DOCUMENT SEGMENT:

Hey everybody, Scott Schwertly here with Siren Pedals.

Austin Bryan:
Hey guys, Austin Bryan here with Siren Pedals.

Scott Schwertly:
And we've got a fun one for you guys today, as we mentioned in the teaser there in the beginning, if you love Jimi Hendrix, if you just love that classic fuzz tone, we've got a pedal that should delight your heart. It's the full tone, Octafuzz, or more properly, the Fulltone Octafuzz OF-2 Pedal, which we're going to unpack for you guys today.

Austin Bryan:
Mm-hmm (affirmative) This is a sweet one, man. Octavia and fuzz in one box, classic 60s, 70s type tone effect, what's not to love about this?

Scott Schwertly:
And if you're familiar or not familiar with the Fulltone brand, just brief history, this is a company that was created by Mike Fuller back in 1991, you're probably more familiar with the full tone OCD Overdrive Pedal. That seems to be kind of maybe Fulltone staple as far as pedals are concerned, but this one's also fairly popular as well, as we begin to unpack artists and folks that use this. You'll see some very familiar names again, just because of the popularity of this specific pedal. And then beyond that, obviously the Fulltone brand.

DIRECTIONS FOR THIS TASK:
Please answer these questions from the Octafuzz pedal transcript above.
(a) What is the full name of the pedal being unpacked?
(b) Which two effects does the pedal combine in one box?
(c) Who created the Fulltone company, and in what year?

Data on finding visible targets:

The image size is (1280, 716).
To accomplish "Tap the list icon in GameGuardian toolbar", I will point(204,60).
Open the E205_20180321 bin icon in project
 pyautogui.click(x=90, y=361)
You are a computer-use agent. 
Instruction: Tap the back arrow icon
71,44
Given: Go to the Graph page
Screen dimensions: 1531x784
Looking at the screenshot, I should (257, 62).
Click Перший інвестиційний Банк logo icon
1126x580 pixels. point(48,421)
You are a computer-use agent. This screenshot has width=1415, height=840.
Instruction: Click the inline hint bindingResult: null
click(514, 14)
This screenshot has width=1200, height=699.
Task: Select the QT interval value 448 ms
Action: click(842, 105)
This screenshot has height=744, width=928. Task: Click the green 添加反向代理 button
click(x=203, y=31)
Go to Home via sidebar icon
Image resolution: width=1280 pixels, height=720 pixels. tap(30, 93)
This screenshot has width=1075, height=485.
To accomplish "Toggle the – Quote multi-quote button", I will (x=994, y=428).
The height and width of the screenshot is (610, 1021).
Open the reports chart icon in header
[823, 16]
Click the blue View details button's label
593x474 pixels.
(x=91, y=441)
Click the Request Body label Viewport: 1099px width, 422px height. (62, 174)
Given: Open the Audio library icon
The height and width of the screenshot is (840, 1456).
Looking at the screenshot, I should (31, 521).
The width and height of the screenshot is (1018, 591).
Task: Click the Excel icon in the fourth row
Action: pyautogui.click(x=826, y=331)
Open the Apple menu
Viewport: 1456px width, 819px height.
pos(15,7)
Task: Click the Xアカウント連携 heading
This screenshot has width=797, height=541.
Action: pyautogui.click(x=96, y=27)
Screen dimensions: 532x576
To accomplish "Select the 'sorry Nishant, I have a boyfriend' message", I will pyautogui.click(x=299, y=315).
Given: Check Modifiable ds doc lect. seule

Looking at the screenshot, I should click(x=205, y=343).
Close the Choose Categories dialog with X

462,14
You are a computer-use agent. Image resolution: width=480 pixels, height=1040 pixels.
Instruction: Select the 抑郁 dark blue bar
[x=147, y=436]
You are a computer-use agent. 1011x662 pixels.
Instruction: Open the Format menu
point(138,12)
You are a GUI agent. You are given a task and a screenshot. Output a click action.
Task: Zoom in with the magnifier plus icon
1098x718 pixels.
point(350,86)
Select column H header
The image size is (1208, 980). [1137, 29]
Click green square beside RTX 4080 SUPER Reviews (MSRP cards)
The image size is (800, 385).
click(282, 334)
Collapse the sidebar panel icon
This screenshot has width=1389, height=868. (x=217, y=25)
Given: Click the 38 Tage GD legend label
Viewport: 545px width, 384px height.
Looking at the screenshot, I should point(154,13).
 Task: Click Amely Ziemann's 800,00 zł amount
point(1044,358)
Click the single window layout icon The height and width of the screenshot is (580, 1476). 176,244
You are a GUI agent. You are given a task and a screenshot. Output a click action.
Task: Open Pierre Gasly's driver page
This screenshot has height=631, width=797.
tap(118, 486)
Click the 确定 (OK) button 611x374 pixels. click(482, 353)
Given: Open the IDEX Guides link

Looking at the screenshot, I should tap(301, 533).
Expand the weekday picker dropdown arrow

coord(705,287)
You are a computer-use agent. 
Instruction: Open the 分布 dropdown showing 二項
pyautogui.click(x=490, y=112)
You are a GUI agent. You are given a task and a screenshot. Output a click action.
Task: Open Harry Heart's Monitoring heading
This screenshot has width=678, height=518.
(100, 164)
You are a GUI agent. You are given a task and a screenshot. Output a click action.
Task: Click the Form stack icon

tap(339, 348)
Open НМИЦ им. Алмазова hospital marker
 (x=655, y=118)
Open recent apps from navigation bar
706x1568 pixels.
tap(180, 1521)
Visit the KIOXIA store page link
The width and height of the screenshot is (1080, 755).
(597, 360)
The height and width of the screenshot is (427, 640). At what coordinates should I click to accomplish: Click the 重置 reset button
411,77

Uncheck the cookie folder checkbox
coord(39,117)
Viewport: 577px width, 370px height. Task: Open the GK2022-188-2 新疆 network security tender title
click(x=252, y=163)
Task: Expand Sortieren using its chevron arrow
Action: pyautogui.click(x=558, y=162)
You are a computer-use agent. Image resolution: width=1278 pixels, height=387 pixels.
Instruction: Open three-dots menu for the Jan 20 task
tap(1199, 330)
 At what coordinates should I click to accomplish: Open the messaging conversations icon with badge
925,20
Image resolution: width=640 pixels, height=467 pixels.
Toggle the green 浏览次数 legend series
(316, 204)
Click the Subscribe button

SOLUTION FOR THIS PROBLEM:
(a) The Fulltone Octafuzz OF-2 Pedal.
(b) Octavia and fuzz.
(c) Mike Fuller, in 1991.